Das Bistum hält weiterhin wenig von der Transparenz-Offensive des Parlaments, die Liste sei „nicht exakt" und „stifte Verwirrung", teilte die Pressestelle nach Veröffentlichung mit. Es gebe keine Eigentümergesellschaft im eigentlichen Sinne, vielmehr seien die einzelnen Pfarreien und Glaubensgemeinschaften die Besitzer - die Liste führt denn auch rund hundert verschiedene Körperschaften als Eigentümer auf. Nur wenige Immobilien wie etwa der Bischofspalast mit seinen 2.135 Quadratmetern bebauter Fläche neben der Kathedrale in Palma sei auf die Diözese eingetragen, heißt es im Bistum. Während Podemos sogar gegen „Raub" und „Plünderung" durch die Iglesia Católica wetterte, nennt die Kirche die Registrierung der Besitztümer eine „Herstellung des Normalzustands". Im übrigen sei stets eine Einspruchsfrist gewährt worden. Nicht vergessen werden dürfe zudem, dass es sich bei so mancher Immobilie um eine Schenkung handle.

Zankapfel Artà

Es sind vor allem einzelne Streitfälle, die die Kirche als Immobilien­hai dastehen lassen. Ungeklärt ist nach wie vor der Fall Sant Salvador: Es geht um die Frage, wem das Gelände rund um die weithin sichtbare Wallfahrtskirche sowie die markante Mauerumfassung gehört. Die traditionell links regierte Gemeinde beklagt, dass ihr bei Veranstaltungen von der örtlichen Pfarrei Steine in den Weg gelegt worden seien, auch ein Protesttransparent gegen die PP-Vorgängerregierung hatte die Kirche von der Mauerumfassung entfernen lassen. Da sich im Katasteramt keine eindeutigen Urkunden finden ließen, zweifelt das Rathaus die Besitzansprüche der Kirche an.

Auch die Linksregierung in Palmas Rathaus streitet sich mit der Kirche, und zwar um den Besitz eines knapp 30.000 Quadratmeter großen Grundstücks, auf dem die Pilgerstätte von Cura in der Gemeinde Algaida steht.
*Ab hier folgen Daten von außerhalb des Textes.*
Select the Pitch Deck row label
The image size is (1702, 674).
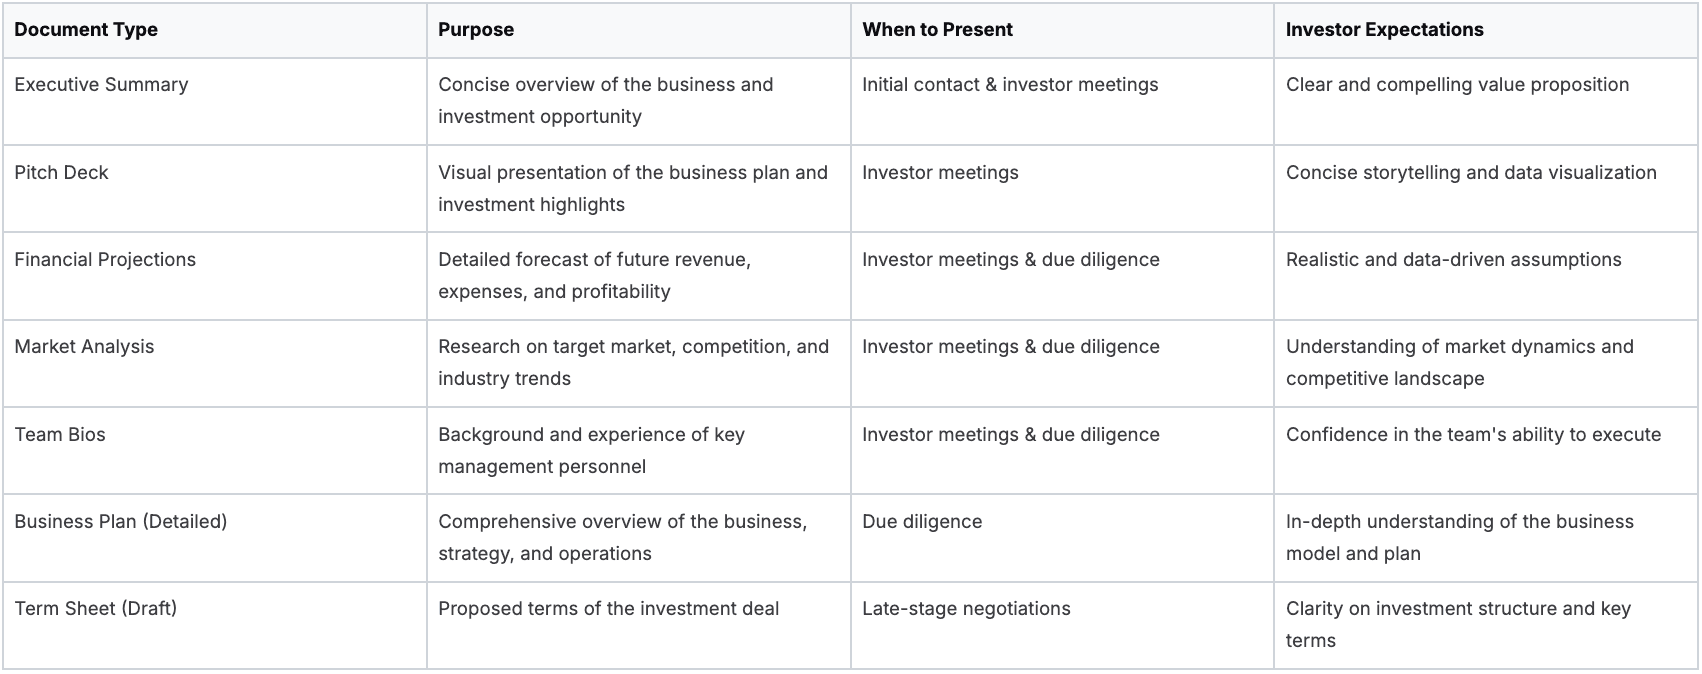[61, 172]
Im Archiv finden sich Einträge, wonach Palma in vergangenen Jahrhunderten auf der Finca investierte oder auch Rechtsstreitigkeiten über Weideplätze schlichtete. Ein Inventar­eintrag stammt aus dem Jahr 1881.

Und dann wäre da noch der Knatsch um das frühere Kloster Sant Jeroni in Palma - um dessen Besitz streitet sich das Bistum jedoch nicht mit der Stadt, sondern mit den Hieronymitinnen, die hier bis 2014 wirkten. Nach ihrem Auszug wollten sie auch die dortigen Kunstschätze mitnehmen. Die Sache liegt bei Gericht. Ob auch die Landesregierung in dem ein oder anderen Fall klagen will, entscheidet sich bis Frühjahr, bis dann will sie Stellung beziehen, welche Schlüsse aus der Liste zu ziehen seien. Bis dahin haben Inselräte und Gemeinden noch Gelegenheit zu Stellungnahmen.